By TODD RICHMOND
MADISON, Wis. (AP) -- A mother and father who prayed instead of seeking medical help as their daughter died in front of them were properly convicted of homicide, the Wisconsin Supreme Court ruled Wednesday.
Eleven-year-old Madeline Kara Neumann died of undiagnosed diabetes on Easter Sunday in March 2008 at her parents' Weston home. Prosecutors said her parents, Dale and Leilani Neuman, ignored obvious symptoms of severe illness as their daughter became too weak to speak, eat, drink or walk, choosing to pray rather than take her to a doctor. After the girl died, Leilani Neumann told police God would raise the child from the dead.

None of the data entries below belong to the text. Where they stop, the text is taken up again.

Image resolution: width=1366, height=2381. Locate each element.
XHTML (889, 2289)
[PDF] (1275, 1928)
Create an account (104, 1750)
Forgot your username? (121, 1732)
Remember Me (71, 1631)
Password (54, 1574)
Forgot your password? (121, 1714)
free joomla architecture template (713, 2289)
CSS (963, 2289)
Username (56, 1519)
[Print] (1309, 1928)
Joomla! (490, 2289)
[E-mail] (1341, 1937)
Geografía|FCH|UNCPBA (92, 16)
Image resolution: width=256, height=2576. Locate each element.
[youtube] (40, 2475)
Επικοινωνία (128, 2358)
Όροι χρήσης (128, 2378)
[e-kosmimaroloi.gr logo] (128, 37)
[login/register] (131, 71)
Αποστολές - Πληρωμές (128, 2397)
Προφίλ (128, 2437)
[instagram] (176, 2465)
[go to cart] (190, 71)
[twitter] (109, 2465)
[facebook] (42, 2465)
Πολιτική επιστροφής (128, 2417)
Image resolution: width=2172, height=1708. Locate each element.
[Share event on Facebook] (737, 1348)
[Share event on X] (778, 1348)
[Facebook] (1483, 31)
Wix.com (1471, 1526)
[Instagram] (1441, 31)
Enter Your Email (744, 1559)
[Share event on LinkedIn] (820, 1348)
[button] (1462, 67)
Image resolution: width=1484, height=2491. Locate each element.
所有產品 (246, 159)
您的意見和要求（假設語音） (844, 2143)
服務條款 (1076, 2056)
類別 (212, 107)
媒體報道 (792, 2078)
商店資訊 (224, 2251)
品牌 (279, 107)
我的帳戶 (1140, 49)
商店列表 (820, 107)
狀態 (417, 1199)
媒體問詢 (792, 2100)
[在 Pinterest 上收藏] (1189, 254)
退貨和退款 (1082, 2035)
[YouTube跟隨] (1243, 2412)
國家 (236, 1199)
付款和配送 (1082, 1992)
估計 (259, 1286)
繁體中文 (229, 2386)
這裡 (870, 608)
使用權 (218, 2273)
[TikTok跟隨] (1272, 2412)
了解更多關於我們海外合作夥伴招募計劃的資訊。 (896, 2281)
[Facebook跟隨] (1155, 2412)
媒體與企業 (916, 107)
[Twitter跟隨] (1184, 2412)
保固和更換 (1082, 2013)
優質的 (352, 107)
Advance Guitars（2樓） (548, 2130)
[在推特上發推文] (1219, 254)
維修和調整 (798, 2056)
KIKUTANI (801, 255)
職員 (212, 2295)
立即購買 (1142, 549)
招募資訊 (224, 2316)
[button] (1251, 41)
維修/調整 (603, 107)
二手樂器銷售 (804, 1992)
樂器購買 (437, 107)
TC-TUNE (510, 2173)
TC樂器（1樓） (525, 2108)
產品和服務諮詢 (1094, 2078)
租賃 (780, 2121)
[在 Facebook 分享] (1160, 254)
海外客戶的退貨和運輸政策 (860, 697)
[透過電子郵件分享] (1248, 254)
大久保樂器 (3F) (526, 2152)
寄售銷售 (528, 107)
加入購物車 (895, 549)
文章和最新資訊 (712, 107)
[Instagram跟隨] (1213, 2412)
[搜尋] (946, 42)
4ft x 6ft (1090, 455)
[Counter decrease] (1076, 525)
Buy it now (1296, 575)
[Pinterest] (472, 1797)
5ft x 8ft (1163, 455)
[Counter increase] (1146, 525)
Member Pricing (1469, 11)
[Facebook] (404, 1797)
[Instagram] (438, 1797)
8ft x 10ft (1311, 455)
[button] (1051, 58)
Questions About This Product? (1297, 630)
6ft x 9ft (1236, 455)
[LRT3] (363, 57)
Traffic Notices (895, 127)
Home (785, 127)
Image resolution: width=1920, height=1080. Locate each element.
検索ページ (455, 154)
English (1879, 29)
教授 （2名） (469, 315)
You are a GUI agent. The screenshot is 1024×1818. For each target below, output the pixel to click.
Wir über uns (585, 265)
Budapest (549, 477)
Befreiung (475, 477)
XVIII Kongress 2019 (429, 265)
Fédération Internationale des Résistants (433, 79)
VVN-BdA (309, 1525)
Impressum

Doctors testified that Madeline would have had a good chance of survival if she had received medical care, including insulin and fluids, before she stopped breathing.
Marathon County prosecutors charged the couple with second-degree reckless homicide. Separate juries convicted each of them in 2009. They each faced up to 25 years in prison, but a judge instead ordered each to serve a month in jail each year for six years, with one parent serving every March and the other every September.
The couple's attorneys argued that Wisconsin law protects people from being charged with child abuse if they provide spiritual treatment for a child in lieu of medical assistance. They contended the law protects parents from criminal liability through the point of creating a substantial risk of death, making it difficult to know when a situation has become so serious that parents who stay with prayer healing become criminally liable. State attorneys countered that parents are immune from child abuse charges but not homicide counts. Once they realize a child could die, their immunity ends, they argued.
More than a dozen states have some form of legal protection for parents who choose prayer healing for their children over conventional medical attention. But they've been wrestling for years with how far those protections go.
Wisconsin's 3rd District Court of Appeals sent the Neumann's appeal straight to the state Supreme Court without ruling on it, calling the case unique.